The issue is more important than the economy for most voters in Thursday’s referendum, polling firm Ipsos Mori says. And more than 50% of voters who plan to back a British exit (Brexit) from the EU cite migration as the main reason.
Overall net migration hit a record 333,000 in 2015. That figure has exceeded 100,000 every year since 1998. Communities have been transformed, and housing and public services stretched.
Britain can limit immigration from outside the EU, but can’t stop people from 27 EU countries coming to the U.K., since freedom of movement is one of the central pillars of the EU.
Those campaigning against Brexit acknowledge they can’t turn EU migrants away, but argue that they make a vital contribution to the U.K. Some 10% of registered doctors, for example, come from other EU countries.
So do Britain’s 3 million EU migrants contribute more to the economy than they take out?
There are no official government numbers on that, but academic research shows that EU migrants are more likely to make a net contribution to the U.K. than migrants from outside the EU.
For a start, about 1.9 million of the EU-born migrants in the U.K. — 63% — are working, according to the Oxford Migration Observatory. That’s a higher ratio than the population as a whole.

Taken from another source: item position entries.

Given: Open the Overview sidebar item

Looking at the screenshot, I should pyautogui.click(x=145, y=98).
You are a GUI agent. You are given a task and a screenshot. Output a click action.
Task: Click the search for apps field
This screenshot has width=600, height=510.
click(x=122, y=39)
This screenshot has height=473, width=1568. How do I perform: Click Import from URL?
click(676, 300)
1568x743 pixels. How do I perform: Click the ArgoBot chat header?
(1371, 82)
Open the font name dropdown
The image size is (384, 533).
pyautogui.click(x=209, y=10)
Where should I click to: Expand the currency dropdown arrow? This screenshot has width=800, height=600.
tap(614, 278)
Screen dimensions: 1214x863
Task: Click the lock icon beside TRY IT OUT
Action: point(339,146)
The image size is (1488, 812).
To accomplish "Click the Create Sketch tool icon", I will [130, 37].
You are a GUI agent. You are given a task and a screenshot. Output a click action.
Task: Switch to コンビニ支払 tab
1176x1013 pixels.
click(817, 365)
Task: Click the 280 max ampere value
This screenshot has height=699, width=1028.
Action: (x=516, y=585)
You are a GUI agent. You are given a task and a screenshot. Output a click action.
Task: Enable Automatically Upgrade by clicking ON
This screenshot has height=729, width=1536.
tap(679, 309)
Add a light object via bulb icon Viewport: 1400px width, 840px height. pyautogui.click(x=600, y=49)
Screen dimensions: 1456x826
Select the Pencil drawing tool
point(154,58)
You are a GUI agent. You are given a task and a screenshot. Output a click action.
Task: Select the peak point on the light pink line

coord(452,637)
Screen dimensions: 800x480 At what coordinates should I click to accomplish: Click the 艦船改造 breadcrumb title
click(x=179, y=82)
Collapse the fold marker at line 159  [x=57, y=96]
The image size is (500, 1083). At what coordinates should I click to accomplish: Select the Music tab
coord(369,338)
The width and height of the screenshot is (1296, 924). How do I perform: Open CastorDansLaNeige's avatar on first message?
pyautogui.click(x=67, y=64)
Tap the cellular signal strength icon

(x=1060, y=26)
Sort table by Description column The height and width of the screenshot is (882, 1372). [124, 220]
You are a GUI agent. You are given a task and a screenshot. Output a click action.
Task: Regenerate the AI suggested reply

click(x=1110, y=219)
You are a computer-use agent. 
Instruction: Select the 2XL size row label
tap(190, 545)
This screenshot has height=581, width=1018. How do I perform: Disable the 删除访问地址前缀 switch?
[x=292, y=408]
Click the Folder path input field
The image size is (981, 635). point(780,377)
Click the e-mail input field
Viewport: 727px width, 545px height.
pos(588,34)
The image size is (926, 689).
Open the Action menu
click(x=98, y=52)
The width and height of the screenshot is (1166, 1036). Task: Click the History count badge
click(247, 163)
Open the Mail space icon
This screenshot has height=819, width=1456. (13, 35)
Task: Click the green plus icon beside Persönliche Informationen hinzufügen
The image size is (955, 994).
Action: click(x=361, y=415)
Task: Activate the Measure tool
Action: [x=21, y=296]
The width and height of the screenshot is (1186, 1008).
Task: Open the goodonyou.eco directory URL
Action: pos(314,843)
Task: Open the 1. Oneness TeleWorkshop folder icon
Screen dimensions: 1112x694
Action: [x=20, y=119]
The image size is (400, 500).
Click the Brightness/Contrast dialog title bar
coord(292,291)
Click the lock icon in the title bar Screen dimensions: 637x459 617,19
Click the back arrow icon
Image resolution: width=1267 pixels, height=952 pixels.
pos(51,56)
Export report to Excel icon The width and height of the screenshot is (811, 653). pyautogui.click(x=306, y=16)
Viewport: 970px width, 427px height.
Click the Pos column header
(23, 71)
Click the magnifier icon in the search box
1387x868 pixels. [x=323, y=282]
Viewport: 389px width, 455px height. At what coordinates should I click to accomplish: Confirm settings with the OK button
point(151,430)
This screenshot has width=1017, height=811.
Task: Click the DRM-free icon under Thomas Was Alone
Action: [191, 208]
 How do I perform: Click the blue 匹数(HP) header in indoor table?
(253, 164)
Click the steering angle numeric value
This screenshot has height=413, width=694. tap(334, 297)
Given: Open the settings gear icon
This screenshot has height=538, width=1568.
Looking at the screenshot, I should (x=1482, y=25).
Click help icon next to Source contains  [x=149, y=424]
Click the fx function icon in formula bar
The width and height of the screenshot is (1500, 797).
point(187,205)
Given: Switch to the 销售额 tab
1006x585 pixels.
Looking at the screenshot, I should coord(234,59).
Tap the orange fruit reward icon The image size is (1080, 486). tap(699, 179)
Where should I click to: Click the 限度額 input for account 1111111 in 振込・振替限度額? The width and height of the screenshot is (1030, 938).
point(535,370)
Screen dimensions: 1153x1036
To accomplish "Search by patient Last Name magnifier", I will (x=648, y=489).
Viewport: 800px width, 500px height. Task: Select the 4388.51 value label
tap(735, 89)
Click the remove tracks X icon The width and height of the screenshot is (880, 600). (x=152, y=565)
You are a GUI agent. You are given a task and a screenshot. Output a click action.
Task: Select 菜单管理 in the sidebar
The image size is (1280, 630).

The U.K. Office for Budget Responsibility said in 2013 higher net migration would reduce pressure on government debt over time — because incoming migrants are more likely to be of working age than the population in general.
According to a study by University College London, immigrants who arrived from the EU after 2000 contributed £1.34 to the U.K. economy for every £1 they took out.
The study analyzed data from 2001 to 2011, looking at the difference between taxes and other contributions migrants make to public finances, and the costs of the services and public benefits they receive, such as free healthcare and tax credits.
“Immigration to the UK since 2000 has been of substantial net fiscal benefit,” said Christian Dustmann, one of the authors of the study. “This is true for immigrants from central and eastern Europe as well as the rest of the EU.”
Recent EU migrants tend to be younger than those who have been in the U.K. for longer, which means they are more likely to work than depend on welfare benefits, according to the research.
But the picture is more complicated than that. The UCL study found that immigrants from eastern European countries contributed £1.12 for every £1 received.
Those from the rest of the EU put in £1.64 for every £1 taken out.
And when EU migrants who arrived in the country before the millennium are taken into account, the overall contribution falls to £1.05 for every £1 received.